From here you have two options:
First: the lunging thrust delivered in the last part of the opponent’s cut, after his blade has passed you but before he’s stopped his momentum, targeting “where he is exposed” (his right flank below his sword arm). The extra bend to the rear leg primes this lunge, but there’s still that wasted time as his cut misses. As Giganti eschews waste, he then proposes a second option.
The second option: a contratempo cut to his leg. As he takes the lunging step to deliver his cut, you deliver a cut to his lead leg while leaning back. This works only if his lunging step brings his lead leg into range of your sword even while you’re leaning away from his attack to your head. Again, the lean back and lowering of the head changes the geometry to make it possible to reach his exposed leg without bringing your head into reach of his cut.
While performing this cut, Giganti instructs you to keep your sword high.

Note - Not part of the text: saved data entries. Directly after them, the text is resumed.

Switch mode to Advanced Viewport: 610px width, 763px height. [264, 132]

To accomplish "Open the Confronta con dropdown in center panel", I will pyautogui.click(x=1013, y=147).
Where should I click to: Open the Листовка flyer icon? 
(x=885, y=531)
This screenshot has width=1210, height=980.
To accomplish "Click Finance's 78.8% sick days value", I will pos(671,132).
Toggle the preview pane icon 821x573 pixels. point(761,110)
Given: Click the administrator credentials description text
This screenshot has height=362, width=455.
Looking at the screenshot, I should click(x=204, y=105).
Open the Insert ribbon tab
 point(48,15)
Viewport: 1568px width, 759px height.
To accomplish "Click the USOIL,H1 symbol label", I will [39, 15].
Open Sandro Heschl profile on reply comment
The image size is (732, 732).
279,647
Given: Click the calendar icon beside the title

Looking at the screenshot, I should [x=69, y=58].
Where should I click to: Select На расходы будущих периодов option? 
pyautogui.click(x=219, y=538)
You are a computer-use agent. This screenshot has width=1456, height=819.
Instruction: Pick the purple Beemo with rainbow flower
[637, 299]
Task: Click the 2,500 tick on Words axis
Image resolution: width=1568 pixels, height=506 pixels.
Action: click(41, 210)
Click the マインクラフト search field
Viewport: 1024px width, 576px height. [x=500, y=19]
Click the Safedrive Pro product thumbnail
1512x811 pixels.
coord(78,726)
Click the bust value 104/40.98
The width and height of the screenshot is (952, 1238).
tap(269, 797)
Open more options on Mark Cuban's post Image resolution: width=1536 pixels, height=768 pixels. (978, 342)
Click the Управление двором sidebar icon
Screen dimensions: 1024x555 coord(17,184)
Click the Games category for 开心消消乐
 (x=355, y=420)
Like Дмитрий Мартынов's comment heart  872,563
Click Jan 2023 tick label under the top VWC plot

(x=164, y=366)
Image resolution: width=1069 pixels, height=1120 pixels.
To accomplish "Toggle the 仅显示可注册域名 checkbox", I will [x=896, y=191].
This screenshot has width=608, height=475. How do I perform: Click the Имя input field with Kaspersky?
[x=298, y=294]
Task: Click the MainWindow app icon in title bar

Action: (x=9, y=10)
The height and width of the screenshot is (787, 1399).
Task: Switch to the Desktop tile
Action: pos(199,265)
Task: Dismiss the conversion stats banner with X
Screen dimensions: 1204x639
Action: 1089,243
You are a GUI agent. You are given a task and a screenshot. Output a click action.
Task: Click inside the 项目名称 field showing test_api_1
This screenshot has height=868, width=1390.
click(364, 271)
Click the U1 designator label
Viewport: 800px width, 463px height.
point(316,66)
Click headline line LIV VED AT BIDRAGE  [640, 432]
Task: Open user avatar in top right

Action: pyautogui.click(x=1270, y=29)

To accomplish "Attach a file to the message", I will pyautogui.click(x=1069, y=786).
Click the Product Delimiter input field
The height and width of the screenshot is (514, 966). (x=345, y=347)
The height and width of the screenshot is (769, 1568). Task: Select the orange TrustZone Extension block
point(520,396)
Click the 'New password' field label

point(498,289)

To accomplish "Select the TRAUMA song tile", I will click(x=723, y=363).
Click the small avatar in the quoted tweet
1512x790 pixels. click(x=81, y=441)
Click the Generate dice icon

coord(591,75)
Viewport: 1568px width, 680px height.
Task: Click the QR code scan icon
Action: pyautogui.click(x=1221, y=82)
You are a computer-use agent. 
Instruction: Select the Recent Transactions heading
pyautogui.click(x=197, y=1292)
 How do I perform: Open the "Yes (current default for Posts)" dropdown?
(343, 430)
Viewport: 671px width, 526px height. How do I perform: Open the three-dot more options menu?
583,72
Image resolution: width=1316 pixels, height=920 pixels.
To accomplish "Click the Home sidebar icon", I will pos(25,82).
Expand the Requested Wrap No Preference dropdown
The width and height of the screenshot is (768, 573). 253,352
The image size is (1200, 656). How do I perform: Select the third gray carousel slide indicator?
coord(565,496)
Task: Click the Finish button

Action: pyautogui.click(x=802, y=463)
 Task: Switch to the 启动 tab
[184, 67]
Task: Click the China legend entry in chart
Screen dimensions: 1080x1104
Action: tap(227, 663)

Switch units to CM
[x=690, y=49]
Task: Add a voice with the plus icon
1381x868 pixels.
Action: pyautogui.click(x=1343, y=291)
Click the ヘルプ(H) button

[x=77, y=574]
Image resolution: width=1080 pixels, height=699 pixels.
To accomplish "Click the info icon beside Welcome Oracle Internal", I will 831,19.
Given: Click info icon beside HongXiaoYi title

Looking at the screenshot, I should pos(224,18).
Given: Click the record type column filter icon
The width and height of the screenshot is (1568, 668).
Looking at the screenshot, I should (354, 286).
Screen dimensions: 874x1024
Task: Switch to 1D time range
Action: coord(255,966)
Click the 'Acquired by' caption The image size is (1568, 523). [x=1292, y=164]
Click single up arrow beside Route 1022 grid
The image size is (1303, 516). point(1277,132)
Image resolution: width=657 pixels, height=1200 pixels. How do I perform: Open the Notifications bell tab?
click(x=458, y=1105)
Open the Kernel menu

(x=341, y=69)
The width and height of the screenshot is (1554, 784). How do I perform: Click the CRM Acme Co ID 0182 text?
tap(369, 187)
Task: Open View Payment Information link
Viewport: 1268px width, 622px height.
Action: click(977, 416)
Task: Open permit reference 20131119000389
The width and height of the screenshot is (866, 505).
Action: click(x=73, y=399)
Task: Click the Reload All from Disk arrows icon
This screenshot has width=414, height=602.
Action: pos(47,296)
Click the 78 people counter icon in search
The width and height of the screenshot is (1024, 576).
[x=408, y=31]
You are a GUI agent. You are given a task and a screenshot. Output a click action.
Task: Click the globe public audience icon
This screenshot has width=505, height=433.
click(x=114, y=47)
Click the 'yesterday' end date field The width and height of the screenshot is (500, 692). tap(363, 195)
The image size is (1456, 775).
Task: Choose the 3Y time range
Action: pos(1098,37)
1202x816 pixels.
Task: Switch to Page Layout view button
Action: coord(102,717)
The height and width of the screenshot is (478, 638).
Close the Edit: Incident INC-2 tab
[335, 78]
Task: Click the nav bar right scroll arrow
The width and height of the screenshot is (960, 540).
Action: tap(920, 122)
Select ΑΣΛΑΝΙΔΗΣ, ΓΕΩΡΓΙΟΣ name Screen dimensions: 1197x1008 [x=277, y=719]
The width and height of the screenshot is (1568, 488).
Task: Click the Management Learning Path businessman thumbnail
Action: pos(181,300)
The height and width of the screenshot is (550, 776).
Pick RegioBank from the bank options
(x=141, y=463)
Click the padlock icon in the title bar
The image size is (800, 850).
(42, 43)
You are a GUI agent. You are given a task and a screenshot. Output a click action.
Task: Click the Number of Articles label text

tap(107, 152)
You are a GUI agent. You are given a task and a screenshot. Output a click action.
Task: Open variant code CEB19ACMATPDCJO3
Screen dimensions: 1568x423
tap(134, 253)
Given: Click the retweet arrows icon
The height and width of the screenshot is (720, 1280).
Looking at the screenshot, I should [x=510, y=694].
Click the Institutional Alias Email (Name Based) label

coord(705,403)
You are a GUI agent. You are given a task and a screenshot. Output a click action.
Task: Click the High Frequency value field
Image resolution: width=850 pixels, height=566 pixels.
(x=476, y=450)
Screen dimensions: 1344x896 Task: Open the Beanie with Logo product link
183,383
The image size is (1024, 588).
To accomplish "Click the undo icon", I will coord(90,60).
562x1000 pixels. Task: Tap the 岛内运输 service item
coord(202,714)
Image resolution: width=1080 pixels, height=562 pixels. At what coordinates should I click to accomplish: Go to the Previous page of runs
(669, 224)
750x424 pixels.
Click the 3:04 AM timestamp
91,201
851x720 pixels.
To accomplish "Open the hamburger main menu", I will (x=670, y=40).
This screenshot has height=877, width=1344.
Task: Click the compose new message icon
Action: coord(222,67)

This likely refers to your sword-hand: lowering your head and raising your guard will protect your head if your opponent tries to adjust the arc of his cut to follow you, while still permitting you to angle your wrist to cut to the leg.
If, in his lunging step, you determine you can’t reach his lead leg, then you have the answering lunge (the first option) to fall back on, and plenty of time to make the distinction and adjustment.
Here, also, Giganti states explicitly what was inferred in the earlier plates:
A mandritto counters a roverscio (and a roverscio counters a mandritto).
In the case of the opponent’s mandritto, this means both of your blades are travelling from your left to right, and he will not be able to block your attack.
Despite the order in which Giganti presents them, it seems the contratempo cut to the leg is preferable, being almost unanswerable. However, if the measure does not support it, there is the fallback to the lunge, even though it exposes you more (there’s a possible counter-cut from the opponent before your lunge lands).